• Exercise requirements:
Copy, without any change, the lines from the one that holds "Task: Click the P2239 road badge" through the final line of the material below.

• Information:
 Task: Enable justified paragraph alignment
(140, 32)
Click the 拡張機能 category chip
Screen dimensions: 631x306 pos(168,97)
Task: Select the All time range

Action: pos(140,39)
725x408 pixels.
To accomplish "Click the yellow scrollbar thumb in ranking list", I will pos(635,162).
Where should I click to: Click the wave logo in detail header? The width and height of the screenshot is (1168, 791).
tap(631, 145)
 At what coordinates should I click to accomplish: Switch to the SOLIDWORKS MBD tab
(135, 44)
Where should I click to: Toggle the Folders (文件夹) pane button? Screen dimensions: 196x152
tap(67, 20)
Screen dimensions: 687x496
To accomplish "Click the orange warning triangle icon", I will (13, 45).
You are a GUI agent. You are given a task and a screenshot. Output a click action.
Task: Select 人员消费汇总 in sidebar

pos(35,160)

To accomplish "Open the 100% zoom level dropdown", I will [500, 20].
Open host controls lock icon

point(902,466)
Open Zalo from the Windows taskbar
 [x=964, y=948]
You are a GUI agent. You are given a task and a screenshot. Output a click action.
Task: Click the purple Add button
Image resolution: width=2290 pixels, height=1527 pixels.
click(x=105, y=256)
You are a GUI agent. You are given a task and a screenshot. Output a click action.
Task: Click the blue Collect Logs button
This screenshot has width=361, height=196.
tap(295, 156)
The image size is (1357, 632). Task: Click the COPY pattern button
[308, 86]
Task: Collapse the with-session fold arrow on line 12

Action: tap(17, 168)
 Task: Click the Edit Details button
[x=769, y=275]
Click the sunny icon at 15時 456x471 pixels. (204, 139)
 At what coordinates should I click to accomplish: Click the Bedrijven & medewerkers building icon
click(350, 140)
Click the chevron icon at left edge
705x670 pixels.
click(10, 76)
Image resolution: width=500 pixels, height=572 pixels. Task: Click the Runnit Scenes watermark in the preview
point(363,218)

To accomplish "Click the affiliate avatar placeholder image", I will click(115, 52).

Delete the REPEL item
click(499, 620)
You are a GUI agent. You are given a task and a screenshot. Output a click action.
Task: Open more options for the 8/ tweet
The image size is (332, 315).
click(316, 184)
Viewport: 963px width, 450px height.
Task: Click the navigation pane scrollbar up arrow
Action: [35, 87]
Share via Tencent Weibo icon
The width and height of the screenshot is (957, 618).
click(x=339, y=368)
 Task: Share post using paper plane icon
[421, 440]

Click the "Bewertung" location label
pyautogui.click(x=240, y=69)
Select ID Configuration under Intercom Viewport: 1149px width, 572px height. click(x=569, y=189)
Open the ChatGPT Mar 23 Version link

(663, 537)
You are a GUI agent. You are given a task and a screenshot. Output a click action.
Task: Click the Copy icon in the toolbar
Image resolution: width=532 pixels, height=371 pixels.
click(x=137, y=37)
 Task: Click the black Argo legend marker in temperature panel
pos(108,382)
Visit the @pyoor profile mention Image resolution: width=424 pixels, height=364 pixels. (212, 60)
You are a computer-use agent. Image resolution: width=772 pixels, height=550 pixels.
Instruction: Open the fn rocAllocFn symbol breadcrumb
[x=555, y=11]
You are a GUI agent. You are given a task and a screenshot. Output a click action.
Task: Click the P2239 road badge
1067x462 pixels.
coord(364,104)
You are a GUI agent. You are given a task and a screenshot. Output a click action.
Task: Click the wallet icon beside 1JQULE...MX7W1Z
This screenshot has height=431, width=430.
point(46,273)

• Result of the task:
Task: Click the P2239 road badge
1067x462 pixels.
coord(364,104)
You are a GUI agent. You are given a task and a screenshot. Output a click action.
Task: Click the wallet icon beside 1JQULE...MX7W1Z
This screenshot has height=431, width=430.
point(46,273)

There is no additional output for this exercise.